Please copy the records word for word, starting at the line that contains "coordinates (134, 2446)." and ending at the line that contains "pyautogui.click(x=596, y=50)", with both of those lines included and nothing else.
+--
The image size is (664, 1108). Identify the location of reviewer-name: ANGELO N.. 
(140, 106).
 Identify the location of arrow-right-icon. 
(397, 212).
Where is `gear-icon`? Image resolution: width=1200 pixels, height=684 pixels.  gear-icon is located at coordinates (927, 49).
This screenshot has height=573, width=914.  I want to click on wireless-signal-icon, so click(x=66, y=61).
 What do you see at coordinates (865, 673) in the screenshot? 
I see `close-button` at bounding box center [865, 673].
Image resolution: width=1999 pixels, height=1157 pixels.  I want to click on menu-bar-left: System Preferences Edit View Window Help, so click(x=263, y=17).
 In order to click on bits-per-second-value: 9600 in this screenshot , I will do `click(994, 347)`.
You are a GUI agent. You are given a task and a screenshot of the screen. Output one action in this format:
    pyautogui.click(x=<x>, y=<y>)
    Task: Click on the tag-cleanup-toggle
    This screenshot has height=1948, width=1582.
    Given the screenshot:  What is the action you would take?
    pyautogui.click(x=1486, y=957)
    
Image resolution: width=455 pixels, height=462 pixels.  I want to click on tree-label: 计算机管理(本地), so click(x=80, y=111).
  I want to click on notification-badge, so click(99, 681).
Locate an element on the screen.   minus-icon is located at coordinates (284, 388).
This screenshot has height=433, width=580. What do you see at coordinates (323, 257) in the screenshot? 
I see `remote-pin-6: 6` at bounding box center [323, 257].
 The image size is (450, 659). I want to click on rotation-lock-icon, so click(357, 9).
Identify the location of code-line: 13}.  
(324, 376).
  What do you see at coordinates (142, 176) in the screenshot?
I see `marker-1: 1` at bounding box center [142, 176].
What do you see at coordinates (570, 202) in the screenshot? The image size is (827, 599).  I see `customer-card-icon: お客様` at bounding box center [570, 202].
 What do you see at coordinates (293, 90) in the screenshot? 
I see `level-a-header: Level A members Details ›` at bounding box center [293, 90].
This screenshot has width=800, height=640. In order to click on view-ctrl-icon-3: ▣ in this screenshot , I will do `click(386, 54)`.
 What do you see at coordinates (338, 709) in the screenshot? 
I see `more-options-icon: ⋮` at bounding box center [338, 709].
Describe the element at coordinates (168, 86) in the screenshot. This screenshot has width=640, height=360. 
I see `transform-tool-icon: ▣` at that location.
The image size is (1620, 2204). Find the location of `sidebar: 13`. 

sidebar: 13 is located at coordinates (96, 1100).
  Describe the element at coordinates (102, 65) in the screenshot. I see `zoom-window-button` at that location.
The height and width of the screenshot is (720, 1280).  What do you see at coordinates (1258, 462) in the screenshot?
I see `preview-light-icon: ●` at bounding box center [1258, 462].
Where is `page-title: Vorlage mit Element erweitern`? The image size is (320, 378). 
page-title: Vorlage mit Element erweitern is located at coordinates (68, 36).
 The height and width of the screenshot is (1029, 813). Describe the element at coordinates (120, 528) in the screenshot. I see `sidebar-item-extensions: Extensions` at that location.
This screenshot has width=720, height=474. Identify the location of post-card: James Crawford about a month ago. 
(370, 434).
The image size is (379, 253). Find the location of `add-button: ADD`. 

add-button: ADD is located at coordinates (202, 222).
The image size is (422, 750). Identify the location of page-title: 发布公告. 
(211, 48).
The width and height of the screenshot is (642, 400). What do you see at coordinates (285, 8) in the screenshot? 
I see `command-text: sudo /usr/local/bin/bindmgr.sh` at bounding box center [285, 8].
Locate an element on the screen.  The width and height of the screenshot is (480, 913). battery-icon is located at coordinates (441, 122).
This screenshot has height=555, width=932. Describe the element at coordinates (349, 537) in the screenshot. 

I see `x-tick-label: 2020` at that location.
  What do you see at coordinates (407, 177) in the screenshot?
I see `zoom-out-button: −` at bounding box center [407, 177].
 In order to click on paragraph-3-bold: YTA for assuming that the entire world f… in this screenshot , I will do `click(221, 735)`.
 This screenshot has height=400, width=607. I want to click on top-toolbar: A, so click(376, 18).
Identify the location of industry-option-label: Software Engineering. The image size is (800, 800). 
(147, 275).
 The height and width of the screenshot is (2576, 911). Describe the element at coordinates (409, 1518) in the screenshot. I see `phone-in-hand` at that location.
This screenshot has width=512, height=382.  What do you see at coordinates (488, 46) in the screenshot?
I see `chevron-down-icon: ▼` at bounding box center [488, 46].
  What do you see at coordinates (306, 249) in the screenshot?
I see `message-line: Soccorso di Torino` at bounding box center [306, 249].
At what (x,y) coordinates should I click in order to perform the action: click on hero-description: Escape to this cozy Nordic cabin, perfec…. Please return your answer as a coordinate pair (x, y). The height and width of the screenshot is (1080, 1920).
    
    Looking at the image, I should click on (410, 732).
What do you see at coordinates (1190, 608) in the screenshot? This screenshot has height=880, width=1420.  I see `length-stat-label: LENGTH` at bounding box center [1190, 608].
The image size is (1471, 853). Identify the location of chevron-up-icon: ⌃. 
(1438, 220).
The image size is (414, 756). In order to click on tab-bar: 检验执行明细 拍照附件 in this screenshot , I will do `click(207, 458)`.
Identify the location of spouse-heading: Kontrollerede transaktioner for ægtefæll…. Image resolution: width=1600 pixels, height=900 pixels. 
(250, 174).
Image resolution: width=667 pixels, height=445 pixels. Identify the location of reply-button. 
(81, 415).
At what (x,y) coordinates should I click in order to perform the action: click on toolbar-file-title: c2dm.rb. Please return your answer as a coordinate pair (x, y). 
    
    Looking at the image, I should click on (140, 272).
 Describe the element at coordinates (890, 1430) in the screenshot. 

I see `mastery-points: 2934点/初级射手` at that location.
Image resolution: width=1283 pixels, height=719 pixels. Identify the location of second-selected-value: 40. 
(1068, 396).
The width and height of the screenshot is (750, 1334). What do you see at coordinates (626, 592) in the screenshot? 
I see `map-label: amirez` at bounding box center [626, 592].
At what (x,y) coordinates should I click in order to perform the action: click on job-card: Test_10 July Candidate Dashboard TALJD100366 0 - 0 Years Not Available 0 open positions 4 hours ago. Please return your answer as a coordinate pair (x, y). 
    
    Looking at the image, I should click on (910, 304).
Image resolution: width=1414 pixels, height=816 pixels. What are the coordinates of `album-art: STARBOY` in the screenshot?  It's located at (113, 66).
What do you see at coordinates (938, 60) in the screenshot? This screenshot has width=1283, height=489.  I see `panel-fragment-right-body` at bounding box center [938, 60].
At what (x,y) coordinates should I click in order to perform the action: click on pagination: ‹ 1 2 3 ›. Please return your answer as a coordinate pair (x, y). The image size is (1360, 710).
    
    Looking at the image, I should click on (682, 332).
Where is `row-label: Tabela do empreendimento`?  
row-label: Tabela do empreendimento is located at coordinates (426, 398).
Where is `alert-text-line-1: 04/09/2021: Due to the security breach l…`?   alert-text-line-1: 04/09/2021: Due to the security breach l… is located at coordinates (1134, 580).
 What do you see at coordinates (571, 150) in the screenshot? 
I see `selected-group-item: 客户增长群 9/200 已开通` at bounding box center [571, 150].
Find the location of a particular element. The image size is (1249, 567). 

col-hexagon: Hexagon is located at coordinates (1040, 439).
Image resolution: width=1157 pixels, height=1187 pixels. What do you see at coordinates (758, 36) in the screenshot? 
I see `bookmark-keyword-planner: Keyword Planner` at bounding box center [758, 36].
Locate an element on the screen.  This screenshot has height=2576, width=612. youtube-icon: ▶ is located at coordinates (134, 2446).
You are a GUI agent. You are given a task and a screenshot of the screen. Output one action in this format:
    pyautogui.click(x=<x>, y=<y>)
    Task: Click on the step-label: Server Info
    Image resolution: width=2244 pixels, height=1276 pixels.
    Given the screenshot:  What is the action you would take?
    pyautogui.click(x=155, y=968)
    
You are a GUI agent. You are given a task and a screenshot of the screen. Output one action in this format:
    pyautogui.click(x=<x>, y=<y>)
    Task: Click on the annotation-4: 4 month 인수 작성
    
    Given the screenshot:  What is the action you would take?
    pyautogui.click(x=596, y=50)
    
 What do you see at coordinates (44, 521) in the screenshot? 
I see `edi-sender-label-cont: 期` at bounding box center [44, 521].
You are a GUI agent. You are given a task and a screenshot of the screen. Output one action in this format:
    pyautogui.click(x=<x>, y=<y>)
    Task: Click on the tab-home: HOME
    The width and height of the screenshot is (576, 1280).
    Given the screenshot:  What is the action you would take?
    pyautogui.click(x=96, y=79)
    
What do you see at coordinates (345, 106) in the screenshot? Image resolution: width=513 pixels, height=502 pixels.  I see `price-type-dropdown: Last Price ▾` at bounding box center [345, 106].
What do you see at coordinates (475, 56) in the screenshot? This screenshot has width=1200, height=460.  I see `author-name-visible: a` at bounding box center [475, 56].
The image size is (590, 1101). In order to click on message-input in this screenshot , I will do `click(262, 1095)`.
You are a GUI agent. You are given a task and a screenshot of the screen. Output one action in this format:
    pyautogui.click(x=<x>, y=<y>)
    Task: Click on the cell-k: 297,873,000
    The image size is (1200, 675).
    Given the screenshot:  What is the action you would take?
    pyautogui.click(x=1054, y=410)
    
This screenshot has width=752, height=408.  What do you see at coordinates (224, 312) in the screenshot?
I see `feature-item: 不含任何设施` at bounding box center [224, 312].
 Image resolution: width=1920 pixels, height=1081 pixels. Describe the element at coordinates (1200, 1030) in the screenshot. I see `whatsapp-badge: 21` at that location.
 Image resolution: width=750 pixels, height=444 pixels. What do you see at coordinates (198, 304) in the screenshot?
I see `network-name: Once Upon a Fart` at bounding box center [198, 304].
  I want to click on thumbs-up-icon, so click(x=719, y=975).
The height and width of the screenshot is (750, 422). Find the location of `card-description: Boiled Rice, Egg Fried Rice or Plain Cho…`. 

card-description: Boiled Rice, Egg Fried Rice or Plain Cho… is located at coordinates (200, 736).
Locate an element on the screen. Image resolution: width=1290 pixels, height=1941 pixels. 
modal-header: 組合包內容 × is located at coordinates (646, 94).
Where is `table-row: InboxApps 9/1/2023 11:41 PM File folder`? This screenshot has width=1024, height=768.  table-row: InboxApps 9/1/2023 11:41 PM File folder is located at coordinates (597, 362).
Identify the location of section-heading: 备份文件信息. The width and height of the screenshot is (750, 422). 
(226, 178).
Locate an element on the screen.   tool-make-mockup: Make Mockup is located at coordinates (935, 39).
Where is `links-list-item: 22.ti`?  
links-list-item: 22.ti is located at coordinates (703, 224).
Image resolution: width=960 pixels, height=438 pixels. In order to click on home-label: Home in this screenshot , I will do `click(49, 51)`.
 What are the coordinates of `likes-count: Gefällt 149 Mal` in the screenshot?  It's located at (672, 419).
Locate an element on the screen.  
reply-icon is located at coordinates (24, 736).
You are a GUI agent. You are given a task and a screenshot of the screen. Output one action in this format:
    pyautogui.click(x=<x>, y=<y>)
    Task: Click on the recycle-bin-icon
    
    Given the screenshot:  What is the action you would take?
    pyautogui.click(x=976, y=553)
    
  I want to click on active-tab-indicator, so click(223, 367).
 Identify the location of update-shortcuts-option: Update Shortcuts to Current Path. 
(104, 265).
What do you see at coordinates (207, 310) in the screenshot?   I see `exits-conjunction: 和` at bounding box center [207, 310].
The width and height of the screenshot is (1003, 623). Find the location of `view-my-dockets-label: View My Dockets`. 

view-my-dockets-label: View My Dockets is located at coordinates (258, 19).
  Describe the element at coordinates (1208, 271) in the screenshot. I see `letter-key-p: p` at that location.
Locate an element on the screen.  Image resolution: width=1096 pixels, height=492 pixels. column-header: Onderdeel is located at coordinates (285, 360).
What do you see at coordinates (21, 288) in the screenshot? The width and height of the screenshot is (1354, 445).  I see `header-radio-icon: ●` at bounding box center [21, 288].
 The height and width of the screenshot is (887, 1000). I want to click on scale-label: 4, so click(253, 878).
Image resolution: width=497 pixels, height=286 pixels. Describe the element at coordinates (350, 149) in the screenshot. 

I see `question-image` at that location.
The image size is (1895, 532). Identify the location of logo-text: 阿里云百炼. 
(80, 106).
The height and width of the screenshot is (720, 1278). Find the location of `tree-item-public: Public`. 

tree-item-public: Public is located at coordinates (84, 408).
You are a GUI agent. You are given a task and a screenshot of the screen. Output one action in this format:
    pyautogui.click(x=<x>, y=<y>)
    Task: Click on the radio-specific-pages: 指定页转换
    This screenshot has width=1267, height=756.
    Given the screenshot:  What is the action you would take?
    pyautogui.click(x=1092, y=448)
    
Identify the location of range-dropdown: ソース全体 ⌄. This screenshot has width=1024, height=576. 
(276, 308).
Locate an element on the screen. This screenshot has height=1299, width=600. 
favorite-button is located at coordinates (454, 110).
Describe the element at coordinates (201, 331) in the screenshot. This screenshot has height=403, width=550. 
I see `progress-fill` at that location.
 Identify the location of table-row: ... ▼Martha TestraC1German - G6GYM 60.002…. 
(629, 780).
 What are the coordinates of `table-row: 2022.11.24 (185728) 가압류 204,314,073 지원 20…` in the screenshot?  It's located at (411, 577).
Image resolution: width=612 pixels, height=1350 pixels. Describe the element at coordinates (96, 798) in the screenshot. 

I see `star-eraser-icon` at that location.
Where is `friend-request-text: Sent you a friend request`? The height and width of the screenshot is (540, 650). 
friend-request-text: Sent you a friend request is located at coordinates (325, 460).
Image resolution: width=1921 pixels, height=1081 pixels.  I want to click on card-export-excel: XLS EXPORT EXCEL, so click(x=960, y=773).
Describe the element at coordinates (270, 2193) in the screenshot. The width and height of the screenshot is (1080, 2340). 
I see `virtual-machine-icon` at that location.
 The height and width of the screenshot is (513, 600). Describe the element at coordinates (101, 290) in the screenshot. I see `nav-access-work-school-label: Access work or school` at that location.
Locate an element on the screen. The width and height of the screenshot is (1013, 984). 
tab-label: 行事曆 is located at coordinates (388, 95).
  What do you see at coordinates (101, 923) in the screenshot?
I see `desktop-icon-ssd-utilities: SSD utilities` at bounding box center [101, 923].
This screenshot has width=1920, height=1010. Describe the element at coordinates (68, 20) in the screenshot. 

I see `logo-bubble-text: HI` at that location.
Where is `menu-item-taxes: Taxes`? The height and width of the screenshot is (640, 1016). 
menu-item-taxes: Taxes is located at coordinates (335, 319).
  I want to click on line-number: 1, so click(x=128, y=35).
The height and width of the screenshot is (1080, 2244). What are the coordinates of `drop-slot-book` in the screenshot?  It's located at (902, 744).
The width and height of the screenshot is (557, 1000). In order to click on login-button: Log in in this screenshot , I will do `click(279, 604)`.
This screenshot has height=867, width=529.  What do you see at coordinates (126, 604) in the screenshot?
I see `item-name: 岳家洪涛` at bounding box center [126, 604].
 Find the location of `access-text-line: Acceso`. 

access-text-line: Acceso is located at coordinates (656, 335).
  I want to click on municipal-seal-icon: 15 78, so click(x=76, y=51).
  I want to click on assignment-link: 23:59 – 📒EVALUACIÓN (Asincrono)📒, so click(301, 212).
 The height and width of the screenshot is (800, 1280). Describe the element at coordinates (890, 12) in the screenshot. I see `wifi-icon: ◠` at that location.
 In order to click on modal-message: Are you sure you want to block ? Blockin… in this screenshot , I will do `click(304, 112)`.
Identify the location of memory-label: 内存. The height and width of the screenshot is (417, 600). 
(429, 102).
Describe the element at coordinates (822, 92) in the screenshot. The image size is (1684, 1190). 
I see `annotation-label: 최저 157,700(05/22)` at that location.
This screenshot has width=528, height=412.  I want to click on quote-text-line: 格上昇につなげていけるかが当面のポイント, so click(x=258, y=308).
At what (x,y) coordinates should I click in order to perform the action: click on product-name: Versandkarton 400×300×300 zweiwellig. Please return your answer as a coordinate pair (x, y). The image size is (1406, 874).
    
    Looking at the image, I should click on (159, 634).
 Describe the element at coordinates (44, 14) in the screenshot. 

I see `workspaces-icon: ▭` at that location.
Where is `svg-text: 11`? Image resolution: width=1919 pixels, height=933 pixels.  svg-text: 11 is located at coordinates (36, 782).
+--
*Problem solution*
Locate an element on the screen.  This screenshot has height=2576, width=612. youtube-icon: ▶ is located at coordinates (134, 2446).
You are a GUI agent. You are given a task and a screenshot of the screen. Output one action in this format:
    pyautogui.click(x=<x>, y=<y>)
    Task: Click on the step-label: Server Info
    Image resolution: width=2244 pixels, height=1276 pixels.
    Given the screenshot:  What is the action you would take?
    pyautogui.click(x=155, y=968)
    
You are a GUI agent. You are given a task and a screenshot of the screen. Output one action in this format:
    pyautogui.click(x=<x>, y=<y>)
    Task: Click on the annotation-4: 4 month 인수 작성
    
    Given the screenshot:  What is the action you would take?
    pyautogui.click(x=596, y=50)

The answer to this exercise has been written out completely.